__GOAL__: Repeat the following data verbatim, reproducing every line without alteration.

[Records from a pointing dataset]
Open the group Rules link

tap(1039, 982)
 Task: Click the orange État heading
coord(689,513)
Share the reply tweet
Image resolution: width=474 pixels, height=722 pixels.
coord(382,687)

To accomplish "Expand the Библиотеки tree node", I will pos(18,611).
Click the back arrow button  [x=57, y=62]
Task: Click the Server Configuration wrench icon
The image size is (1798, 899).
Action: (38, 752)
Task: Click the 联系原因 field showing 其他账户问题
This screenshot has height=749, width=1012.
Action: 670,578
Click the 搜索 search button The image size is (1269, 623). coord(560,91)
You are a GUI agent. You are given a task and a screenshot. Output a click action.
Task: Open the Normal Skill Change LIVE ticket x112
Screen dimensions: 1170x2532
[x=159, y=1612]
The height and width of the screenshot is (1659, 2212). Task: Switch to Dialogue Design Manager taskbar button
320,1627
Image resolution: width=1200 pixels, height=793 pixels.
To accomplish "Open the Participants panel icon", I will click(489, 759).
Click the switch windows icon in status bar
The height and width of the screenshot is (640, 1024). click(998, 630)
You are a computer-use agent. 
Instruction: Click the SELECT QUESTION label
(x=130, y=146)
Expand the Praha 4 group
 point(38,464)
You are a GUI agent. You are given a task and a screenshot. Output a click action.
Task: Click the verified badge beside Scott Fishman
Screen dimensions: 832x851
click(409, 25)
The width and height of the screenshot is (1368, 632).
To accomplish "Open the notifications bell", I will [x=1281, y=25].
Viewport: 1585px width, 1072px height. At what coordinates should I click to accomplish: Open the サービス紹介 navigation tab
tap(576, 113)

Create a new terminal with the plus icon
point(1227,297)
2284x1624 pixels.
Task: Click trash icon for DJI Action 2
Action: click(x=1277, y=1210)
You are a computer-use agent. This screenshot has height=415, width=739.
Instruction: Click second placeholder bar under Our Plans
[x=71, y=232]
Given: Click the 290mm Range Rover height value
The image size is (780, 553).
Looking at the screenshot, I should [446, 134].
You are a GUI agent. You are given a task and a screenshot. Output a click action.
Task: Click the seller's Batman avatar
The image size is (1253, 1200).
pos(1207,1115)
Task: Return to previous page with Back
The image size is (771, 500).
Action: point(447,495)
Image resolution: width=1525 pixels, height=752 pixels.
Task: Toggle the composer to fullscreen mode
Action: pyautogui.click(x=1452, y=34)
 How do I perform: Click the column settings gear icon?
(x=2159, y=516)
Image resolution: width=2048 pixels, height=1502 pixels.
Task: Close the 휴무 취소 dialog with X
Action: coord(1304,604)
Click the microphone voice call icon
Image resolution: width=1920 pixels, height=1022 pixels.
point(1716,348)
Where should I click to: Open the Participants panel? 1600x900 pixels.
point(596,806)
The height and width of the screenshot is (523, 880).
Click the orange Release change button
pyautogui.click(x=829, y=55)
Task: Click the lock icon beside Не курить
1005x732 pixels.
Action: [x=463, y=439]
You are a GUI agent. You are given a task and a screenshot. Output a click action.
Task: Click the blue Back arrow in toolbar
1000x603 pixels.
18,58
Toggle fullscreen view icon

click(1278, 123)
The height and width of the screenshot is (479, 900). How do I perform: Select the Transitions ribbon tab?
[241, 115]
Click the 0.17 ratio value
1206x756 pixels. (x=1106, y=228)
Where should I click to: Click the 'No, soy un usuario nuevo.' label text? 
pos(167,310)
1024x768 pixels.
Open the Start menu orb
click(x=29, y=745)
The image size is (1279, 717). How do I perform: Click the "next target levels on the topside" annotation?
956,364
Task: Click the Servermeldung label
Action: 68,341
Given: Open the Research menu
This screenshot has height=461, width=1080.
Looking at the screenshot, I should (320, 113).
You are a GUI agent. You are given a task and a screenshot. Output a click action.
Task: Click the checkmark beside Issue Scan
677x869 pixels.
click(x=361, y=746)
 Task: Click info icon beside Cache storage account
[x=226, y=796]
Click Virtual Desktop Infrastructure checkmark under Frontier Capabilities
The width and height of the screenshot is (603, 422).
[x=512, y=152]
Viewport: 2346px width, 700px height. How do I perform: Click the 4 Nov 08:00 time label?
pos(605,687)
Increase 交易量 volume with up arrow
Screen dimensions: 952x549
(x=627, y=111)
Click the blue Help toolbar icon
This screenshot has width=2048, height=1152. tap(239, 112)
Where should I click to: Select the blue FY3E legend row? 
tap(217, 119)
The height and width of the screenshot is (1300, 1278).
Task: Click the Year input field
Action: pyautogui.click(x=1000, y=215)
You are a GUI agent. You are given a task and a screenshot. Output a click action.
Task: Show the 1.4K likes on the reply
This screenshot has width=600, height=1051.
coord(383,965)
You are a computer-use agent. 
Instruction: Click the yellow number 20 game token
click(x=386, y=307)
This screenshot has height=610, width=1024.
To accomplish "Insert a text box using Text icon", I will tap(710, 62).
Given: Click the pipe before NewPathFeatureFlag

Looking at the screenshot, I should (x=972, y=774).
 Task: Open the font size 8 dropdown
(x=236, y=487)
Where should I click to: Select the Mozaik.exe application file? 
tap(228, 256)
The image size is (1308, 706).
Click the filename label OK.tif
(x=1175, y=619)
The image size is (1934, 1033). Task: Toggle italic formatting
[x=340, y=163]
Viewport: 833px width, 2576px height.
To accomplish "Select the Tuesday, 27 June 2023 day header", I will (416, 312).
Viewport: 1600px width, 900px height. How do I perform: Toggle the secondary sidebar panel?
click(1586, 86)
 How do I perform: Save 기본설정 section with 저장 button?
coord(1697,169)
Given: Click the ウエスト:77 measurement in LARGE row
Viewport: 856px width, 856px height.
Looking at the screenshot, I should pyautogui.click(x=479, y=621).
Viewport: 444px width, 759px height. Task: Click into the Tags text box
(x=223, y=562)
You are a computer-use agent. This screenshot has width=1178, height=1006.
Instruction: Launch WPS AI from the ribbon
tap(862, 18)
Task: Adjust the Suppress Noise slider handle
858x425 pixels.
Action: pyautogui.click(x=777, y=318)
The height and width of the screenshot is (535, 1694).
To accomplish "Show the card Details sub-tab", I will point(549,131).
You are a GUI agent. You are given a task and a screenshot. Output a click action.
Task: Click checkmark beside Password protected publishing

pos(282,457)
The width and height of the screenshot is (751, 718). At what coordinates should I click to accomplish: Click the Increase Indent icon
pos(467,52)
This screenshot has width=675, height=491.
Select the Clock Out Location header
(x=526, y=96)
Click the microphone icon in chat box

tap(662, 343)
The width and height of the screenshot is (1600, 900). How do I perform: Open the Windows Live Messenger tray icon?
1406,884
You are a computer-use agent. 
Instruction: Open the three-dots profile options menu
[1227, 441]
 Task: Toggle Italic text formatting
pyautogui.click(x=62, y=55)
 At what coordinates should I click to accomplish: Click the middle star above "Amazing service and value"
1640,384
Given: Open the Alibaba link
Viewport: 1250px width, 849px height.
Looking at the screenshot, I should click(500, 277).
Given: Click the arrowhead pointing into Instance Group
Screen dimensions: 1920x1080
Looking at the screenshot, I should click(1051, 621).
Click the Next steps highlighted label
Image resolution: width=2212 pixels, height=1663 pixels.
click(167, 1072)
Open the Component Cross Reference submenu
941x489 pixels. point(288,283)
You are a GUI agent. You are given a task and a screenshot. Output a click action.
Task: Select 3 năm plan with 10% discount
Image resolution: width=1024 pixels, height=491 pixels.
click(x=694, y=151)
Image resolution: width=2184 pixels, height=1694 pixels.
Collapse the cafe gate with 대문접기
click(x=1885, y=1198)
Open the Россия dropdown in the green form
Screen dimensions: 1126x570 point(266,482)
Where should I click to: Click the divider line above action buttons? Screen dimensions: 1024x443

__EXERCISE SOLUTION__:
Open the group Rules link

tap(1039, 982)
 Task: Click the orange État heading
coord(689,513)
Share the reply tweet
Image resolution: width=474 pixels, height=722 pixels.
coord(382,687)

To accomplish "Expand the Библиотеки tree node", I will pos(18,611).
Click the back arrow button  [x=57, y=62]
Task: Click the Server Configuration wrench icon
The image size is (1798, 899).
Action: (38, 752)
Task: Click the 联系原因 field showing 其他账户问题
This screenshot has height=749, width=1012.
Action: 670,578
Click the 搜索 search button The image size is (1269, 623). coord(560,91)
You are a GUI agent. You are given a task and a screenshot. Output a click action.
Task: Open the Normal Skill Change LIVE ticket x112
Screen dimensions: 1170x2532
[x=159, y=1612]
The height and width of the screenshot is (1659, 2212). Task: Switch to Dialogue Design Manager taskbar button
320,1627
Image resolution: width=1200 pixels, height=793 pixels.
To accomplish "Open the Participants panel icon", I will click(489, 759).
Click the switch windows icon in status bar
The height and width of the screenshot is (640, 1024). click(998, 630)
You are a computer-use agent. 
Instruction: Click the SELECT QUESTION label
(x=130, y=146)
Expand the Praha 4 group
 point(38,464)
You are a GUI agent. You are given a task and a screenshot. Output a click action.
Task: Click the verified badge beside Scott Fishman
Screen dimensions: 832x851
click(409, 25)
The width and height of the screenshot is (1368, 632).
To accomplish "Open the notifications bell", I will [x=1281, y=25].
Viewport: 1585px width, 1072px height. At what coordinates should I click to accomplish: Open the サービス紹介 navigation tab
tap(576, 113)

Create a new terminal with the plus icon
point(1227,297)
2284x1624 pixels.
Task: Click trash icon for DJI Action 2
Action: click(x=1277, y=1210)
You are a computer-use agent. This screenshot has height=415, width=739.
Instruction: Click second placeholder bar under Our Plans
[x=71, y=232]
Given: Click the 290mm Range Rover height value
The image size is (780, 553).
Looking at the screenshot, I should [446, 134].
You are a GUI agent. You are given a task and a screenshot. Output a click action.
Task: Click the seller's Batman avatar
The image size is (1253, 1200).
pos(1207,1115)
Task: Return to previous page with Back
The image size is (771, 500).
Action: point(447,495)
Image resolution: width=1525 pixels, height=752 pixels.
Task: Toggle the composer to fullscreen mode
Action: pyautogui.click(x=1452, y=34)
 How do I perform: Click the column settings gear icon?
(x=2159, y=516)
Image resolution: width=2048 pixels, height=1502 pixels.
Task: Close the 휴무 취소 dialog with X
Action: coord(1304,604)
Click the microphone voice call icon
Image resolution: width=1920 pixels, height=1022 pixels.
point(1716,348)
Where should I click to: Open the Participants panel? 1600x900 pixels.
point(596,806)
The height and width of the screenshot is (523, 880).
Click the orange Release change button
pyautogui.click(x=829, y=55)
Task: Click the lock icon beside Не курить
1005x732 pixels.
Action: [x=463, y=439]
You are a GUI agent. You are given a task and a screenshot. Output a click action.
Task: Click the blue Back arrow in toolbar
1000x603 pixels.
18,58
Toggle fullscreen view icon

click(1278, 123)
The height and width of the screenshot is (479, 900). How do I perform: Select the Transitions ribbon tab?
[241, 115]
Click the 0.17 ratio value
1206x756 pixels. (x=1106, y=228)
Where should I click to: Click the 'No, soy un usuario nuevo.' label text? 
pos(167,310)
1024x768 pixels.
Open the Start menu orb
click(x=29, y=745)
The image size is (1279, 717). How do I perform: Click the "next target levels on the topside" annotation?
956,364
Task: Click the Servermeldung label
Action: 68,341
Given: Open the Research menu
This screenshot has height=461, width=1080.
Looking at the screenshot, I should (320, 113).
You are a GUI agent. You are given a task and a screenshot. Output a click action.
Task: Click the checkmark beside Issue Scan
677x869 pixels.
click(x=361, y=746)
 Task: Click info icon beside Cache storage account
[x=226, y=796]
Click Virtual Desktop Infrastructure checkmark under Frontier Capabilities
The width and height of the screenshot is (603, 422).
[x=512, y=152]
Viewport: 2346px width, 700px height. How do I perform: Click the 4 Nov 08:00 time label?
pos(605,687)
Increase 交易量 volume with up arrow
Screen dimensions: 952x549
(x=627, y=111)
Click the blue Help toolbar icon
This screenshot has width=2048, height=1152. tap(239, 112)
Where should I click to: Select the blue FY3E legend row? 
tap(217, 119)
The height and width of the screenshot is (1300, 1278).
Task: Click the Year input field
Action: pyautogui.click(x=1000, y=215)
You are a GUI agent. You are given a task and a screenshot. Output a click action.
Task: Show the 1.4K likes on the reply
This screenshot has width=600, height=1051.
coord(383,965)
You are a computer-use agent. 
Instruction: Click the yellow number 20 game token
click(x=386, y=307)
This screenshot has height=610, width=1024.
To accomplish "Insert a text box using Text icon", I will tap(710, 62).
Given: Click the pipe before NewPathFeatureFlag

Looking at the screenshot, I should (x=972, y=774).
 Task: Open the font size 8 dropdown
(x=236, y=487)
Where should I click to: Select the Mozaik.exe application file? 
tap(228, 256)
The image size is (1308, 706).
Click the filename label OK.tif
(x=1175, y=619)
The image size is (1934, 1033). Task: Toggle italic formatting
[x=340, y=163]
Viewport: 833px width, 2576px height.
To accomplish "Select the Tuesday, 27 June 2023 day header", I will (416, 312).
Viewport: 1600px width, 900px height. How do I perform: Toggle the secondary sidebar panel?
click(1586, 86)
 How do I perform: Save 기본설정 section with 저장 button?
coord(1697,169)
Given: Click the ウエスト:77 measurement in LARGE row
Viewport: 856px width, 856px height.
Looking at the screenshot, I should pyautogui.click(x=479, y=621).
Viewport: 444px width, 759px height. Task: Click into the Tags text box
(x=223, y=562)
You are a computer-use agent. This screenshot has width=1178, height=1006.
Instruction: Launch WPS AI from the ribbon
tap(862, 18)
Task: Adjust the Suppress Noise slider handle
858x425 pixels.
Action: pyautogui.click(x=777, y=318)
The height and width of the screenshot is (535, 1694).
To accomplish "Show the card Details sub-tab", I will point(549,131).
You are a GUI agent. You are given a task and a screenshot. Output a click action.
Task: Click checkmark beside Password protected publishing

pos(282,457)
The width and height of the screenshot is (751, 718). At what coordinates should I click to accomplish: Click the Increase Indent icon
pos(467,52)
This screenshot has width=675, height=491.
Select the Clock Out Location header
(x=526, y=96)
Click the microphone icon in chat box

tap(662, 343)
The width and height of the screenshot is (1600, 900). How do I perform: Open the Windows Live Messenger tray icon?
1406,884
You are a computer-use agent. 
Instruction: Open the three-dots profile options menu
[1227, 441]
 Task: Toggle Italic text formatting
pyautogui.click(x=62, y=55)
 At what coordinates should I click to accomplish: Click the middle star above "Amazing service and value"
1640,384
Given: Open the Alibaba link
Viewport: 1250px width, 849px height.
Looking at the screenshot, I should click(500, 277).
Given: Click the arrowhead pointing into Instance Group
Screen dimensions: 1920x1080
Looking at the screenshot, I should click(1051, 621).
Click the Next steps highlighted label
Image resolution: width=2212 pixels, height=1663 pixels.
click(167, 1072)
Open the Component Cross Reference submenu
941x489 pixels. point(288,283)
You are a GUI agent. You are given a task and a screenshot. Output a click action.
Task: Select 3 năm plan with 10% discount
Image resolution: width=1024 pixels, height=491 pixels.
click(x=694, y=151)
Image resolution: width=2184 pixels, height=1694 pixels.
Collapse the cafe gate with 대문접기
click(x=1885, y=1198)
Open the Россия dropdown in the green form
Screen dimensions: 1126x570 point(266,482)
Where should I click to: Click the divider line above action buttons? Screen dimensions: 1024x443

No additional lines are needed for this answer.